[[ Source data, beginning ]]

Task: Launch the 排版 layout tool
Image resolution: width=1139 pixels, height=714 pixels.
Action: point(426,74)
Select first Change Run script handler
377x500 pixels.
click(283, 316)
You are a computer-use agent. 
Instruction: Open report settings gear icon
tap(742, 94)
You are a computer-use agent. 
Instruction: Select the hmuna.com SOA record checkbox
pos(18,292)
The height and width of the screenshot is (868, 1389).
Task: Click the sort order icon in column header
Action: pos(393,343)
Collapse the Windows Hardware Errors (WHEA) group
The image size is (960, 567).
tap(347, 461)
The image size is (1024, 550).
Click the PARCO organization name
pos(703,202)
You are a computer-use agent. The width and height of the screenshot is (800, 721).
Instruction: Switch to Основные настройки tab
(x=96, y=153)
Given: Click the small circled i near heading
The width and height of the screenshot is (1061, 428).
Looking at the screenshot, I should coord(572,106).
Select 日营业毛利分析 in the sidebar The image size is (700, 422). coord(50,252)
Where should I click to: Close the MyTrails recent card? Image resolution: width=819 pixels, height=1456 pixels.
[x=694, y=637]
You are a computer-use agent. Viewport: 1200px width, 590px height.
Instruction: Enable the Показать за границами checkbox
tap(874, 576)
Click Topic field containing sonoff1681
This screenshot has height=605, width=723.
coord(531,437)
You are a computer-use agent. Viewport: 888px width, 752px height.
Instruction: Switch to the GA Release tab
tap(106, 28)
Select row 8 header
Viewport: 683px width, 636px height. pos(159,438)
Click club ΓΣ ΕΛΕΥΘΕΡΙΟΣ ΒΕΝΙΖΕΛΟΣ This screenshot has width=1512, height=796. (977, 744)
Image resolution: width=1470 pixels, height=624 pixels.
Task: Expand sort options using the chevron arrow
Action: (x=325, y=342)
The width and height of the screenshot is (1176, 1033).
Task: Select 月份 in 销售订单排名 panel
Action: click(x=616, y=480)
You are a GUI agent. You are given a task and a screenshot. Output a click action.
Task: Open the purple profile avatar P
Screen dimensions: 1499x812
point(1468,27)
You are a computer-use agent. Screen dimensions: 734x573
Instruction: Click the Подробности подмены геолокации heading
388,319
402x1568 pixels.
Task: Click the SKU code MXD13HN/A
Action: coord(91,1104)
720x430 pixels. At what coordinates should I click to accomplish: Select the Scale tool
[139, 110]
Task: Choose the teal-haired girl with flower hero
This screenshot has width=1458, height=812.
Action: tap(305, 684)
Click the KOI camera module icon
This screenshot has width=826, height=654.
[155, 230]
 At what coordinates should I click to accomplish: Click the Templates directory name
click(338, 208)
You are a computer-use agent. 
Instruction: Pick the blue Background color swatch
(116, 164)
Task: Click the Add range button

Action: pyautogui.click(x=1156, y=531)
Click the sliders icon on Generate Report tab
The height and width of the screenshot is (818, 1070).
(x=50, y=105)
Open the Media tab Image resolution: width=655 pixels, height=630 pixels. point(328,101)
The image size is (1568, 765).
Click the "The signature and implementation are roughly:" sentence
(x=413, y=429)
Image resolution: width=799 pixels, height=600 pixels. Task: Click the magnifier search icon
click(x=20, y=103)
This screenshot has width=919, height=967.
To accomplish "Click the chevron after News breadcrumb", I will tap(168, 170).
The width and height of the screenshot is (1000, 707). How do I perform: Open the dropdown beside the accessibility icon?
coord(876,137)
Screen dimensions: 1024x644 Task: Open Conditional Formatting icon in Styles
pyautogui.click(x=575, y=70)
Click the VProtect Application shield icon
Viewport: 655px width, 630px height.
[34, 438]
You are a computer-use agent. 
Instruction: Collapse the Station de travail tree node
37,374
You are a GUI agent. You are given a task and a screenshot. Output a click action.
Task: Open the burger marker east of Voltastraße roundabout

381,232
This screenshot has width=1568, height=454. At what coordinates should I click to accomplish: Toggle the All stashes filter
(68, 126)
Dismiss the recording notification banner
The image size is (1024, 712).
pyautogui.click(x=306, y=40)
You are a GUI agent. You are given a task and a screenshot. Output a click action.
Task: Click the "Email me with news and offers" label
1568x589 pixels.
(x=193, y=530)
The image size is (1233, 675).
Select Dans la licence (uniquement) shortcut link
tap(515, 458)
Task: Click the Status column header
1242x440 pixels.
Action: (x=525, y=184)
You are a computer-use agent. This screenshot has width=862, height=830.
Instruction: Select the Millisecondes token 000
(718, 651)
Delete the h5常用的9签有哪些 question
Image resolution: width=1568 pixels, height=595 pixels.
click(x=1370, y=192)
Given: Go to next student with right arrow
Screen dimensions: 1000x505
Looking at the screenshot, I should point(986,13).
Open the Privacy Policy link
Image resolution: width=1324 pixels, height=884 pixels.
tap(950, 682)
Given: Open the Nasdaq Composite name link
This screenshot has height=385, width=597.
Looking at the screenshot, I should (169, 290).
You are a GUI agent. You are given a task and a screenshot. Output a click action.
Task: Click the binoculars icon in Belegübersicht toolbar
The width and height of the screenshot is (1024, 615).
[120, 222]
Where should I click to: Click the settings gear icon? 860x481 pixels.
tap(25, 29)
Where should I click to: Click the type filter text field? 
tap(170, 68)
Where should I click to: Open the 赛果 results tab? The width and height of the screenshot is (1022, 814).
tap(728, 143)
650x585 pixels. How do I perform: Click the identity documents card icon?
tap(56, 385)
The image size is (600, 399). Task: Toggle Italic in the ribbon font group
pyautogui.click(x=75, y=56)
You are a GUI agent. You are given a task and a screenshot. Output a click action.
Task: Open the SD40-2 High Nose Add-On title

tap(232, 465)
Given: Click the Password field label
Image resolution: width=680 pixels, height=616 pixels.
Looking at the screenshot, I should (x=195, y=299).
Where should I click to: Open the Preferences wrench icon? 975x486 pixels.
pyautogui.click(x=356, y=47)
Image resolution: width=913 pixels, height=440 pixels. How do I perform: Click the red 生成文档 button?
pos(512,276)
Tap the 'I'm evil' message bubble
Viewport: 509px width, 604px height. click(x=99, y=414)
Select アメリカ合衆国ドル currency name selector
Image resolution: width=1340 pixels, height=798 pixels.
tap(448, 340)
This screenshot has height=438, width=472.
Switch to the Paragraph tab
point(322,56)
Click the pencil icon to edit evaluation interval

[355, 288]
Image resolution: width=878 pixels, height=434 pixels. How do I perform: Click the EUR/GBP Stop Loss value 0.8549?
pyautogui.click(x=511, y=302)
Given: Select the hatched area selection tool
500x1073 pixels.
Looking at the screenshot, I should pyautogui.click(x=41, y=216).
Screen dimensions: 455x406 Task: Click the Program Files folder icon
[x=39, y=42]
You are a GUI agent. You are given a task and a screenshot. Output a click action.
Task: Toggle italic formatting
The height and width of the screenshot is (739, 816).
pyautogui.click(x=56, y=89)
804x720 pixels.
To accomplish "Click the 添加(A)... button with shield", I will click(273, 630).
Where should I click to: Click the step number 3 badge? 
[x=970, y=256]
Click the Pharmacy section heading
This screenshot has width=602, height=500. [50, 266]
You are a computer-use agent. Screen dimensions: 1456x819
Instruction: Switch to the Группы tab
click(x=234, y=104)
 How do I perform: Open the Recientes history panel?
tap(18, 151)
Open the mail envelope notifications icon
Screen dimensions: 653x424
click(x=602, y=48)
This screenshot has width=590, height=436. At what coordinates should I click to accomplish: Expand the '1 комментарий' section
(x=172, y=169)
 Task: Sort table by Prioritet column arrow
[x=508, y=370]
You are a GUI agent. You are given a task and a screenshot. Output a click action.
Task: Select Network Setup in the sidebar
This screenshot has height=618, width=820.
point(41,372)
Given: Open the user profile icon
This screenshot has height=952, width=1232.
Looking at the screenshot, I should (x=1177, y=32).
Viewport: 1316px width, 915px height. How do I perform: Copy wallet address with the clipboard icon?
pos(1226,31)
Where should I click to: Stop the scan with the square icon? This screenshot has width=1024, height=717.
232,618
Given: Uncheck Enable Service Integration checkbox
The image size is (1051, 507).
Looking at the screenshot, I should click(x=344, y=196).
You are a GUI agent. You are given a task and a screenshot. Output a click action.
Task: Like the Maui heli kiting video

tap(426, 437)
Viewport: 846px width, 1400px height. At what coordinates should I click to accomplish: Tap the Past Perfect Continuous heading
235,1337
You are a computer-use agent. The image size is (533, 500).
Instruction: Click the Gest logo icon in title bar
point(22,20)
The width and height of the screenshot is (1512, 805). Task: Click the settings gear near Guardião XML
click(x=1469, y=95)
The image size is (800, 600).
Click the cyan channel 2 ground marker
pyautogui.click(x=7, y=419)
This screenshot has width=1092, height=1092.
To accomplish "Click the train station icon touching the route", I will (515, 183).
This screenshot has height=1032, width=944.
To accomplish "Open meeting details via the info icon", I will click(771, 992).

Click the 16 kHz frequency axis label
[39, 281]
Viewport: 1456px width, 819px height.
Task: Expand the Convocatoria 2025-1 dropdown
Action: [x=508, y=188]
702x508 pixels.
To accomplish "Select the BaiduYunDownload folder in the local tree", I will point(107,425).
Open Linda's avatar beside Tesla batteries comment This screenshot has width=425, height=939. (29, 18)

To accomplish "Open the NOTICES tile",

[[ Source data, end ]]

» Your assignment:
Please copy the lines above from the line with "Tap the 'I'm evil' message bubble" up to and including the line with "This screenshot has height=438, width=472.", exactly as written and with nothing else.

» Response to this exercise:
Tap the 'I'm evil' message bubble
Viewport: 509px width, 604px height. click(x=99, y=414)
Select アメリカ合衆国ドル currency name selector
Image resolution: width=1340 pixels, height=798 pixels.
tap(448, 340)
This screenshot has height=438, width=472.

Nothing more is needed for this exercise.